## TEXT SECTION
When a voltage is quoted for a relay by a seller, it is usually the nominal operating voltage. The manufacturer in his spec. sheet will quote a series of voltages, the lowest will be the lowest voltage that will allow the relay to operate, the highest will be that at which the insulation on the coil starts to melt. The normal operating voltage will be somewhere in between.
When voltage is applied, current flows and the coil becomes a magnet which moves a lump of iron called the armature. This in turn operates a switch, or, in some cases, a bunch of switches. This switch works a circuit that can be totally independent of the one working the coil, so a completely different power supply can be used very simply. The restrictions are that the contacts have to be able to handle the current that the load will impose, and must also be able to switch, and switch off, the supply voltage without welding themselves.

## SUPPLIED RECORDS
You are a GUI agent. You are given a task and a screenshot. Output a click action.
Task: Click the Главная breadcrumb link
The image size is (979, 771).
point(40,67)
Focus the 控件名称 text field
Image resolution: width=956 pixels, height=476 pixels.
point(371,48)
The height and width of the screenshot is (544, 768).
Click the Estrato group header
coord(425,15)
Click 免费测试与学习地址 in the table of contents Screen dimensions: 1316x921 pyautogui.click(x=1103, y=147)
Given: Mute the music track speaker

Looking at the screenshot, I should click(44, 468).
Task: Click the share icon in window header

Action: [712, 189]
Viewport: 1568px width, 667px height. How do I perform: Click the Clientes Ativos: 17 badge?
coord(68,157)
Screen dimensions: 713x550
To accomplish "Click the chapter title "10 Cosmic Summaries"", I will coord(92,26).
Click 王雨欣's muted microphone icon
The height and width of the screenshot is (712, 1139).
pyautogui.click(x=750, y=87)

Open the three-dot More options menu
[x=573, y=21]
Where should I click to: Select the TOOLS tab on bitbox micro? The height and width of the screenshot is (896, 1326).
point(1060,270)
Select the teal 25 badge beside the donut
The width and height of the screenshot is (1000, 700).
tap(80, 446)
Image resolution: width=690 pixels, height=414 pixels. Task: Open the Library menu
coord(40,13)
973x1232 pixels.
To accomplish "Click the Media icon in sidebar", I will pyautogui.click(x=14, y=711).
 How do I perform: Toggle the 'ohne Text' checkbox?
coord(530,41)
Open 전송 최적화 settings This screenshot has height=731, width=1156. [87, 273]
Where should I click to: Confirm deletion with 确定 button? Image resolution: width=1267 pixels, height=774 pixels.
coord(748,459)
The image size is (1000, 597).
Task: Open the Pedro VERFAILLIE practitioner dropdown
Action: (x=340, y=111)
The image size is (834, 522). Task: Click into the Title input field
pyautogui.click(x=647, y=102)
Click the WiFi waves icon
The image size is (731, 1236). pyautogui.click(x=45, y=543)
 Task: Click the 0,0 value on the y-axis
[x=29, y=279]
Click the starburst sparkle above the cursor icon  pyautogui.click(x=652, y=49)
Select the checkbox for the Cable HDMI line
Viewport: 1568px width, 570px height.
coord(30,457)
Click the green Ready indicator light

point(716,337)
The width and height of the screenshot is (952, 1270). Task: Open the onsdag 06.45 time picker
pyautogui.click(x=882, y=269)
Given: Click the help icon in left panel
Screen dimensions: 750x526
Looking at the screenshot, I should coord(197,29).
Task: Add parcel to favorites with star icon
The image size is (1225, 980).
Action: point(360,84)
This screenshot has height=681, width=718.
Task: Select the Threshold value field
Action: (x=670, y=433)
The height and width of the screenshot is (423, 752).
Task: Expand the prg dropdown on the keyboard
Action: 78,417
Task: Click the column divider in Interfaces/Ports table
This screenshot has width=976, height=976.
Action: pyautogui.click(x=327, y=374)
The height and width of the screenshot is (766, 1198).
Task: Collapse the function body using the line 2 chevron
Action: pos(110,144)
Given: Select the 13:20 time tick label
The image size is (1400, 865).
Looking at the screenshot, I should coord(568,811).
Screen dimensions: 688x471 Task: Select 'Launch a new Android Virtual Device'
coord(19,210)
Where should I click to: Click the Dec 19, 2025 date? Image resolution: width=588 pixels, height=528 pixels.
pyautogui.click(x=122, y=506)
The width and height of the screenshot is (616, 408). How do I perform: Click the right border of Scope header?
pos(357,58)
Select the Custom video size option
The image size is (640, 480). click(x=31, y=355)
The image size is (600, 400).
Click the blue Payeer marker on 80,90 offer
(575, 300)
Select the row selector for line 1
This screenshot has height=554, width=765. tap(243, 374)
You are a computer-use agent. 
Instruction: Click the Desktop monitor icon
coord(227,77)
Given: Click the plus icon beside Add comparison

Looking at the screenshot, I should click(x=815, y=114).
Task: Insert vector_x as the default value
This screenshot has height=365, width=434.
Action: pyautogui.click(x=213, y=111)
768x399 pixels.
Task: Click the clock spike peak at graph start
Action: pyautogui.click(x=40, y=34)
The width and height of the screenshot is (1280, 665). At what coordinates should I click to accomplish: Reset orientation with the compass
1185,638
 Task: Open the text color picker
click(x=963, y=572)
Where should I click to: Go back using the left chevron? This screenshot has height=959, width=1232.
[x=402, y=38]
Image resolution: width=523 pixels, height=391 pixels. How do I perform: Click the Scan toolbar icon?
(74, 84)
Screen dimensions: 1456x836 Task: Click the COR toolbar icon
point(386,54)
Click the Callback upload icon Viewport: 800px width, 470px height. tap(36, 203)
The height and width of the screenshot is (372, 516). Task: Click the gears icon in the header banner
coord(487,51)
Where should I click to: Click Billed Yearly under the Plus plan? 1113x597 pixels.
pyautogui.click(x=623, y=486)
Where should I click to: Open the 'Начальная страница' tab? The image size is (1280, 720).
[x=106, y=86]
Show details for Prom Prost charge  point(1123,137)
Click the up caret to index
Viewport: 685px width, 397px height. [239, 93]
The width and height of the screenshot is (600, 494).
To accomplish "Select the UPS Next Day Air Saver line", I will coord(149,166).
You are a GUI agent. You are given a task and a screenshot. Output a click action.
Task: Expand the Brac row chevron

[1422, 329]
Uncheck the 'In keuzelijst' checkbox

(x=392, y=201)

## ASSIGNMENT 1
In the text on relays, what is the lump of iron that the magnetized coil moves called?
## ASSIGNMENT 2
Copy the stretch of the relay text from "When voltage is" through "without welding themselves." word for word.
## ASSIGNMENT 3
Resume the text on relays from the point where it stops.
The data can be set aside; nothing in it is needed.

## EXERCISE RESULT 1
The armature.

## EXERCISE RESULT 2
When voltage is applied, current flows and the coil becomes a magnet which moves a lump of iron called the armature. This in turn operates a switch, or, in some cases, a bunch of switches. This switch works a circuit that can be totally independent of the one working the coil, so a completely different power supply can be used very simply. The restrictions are that the contacts have to be able to handle the current that the load will impose, and must also be able to switch, and switch off, the supply voltage without welding themselves.

## EXERCISE RESULT 3
Voltage reducing circuits that go down to RX voltage (look up BEC threads) are amazingly small and cheap because there is a huge market. Other voltages are not, they are for a very small market and availability goes down and price up to match.
Generally, an AAA cell will keep a radar motor going for days on end, and is lighter and cheaper than any voltage dropper. Just a manual switch, or have the battery easily accessible for removal after use and insertion before.
If you use LEDs for nav lights, current requirements are very low, and a PP3 battery does very well. If using 3volt incandescent bulbs, then, as Dave suggested, a pair of NiMH cells wired to give 2.4 volts will do the job. The lights will under-run which will prolong their life and will make them look more like navigation lights.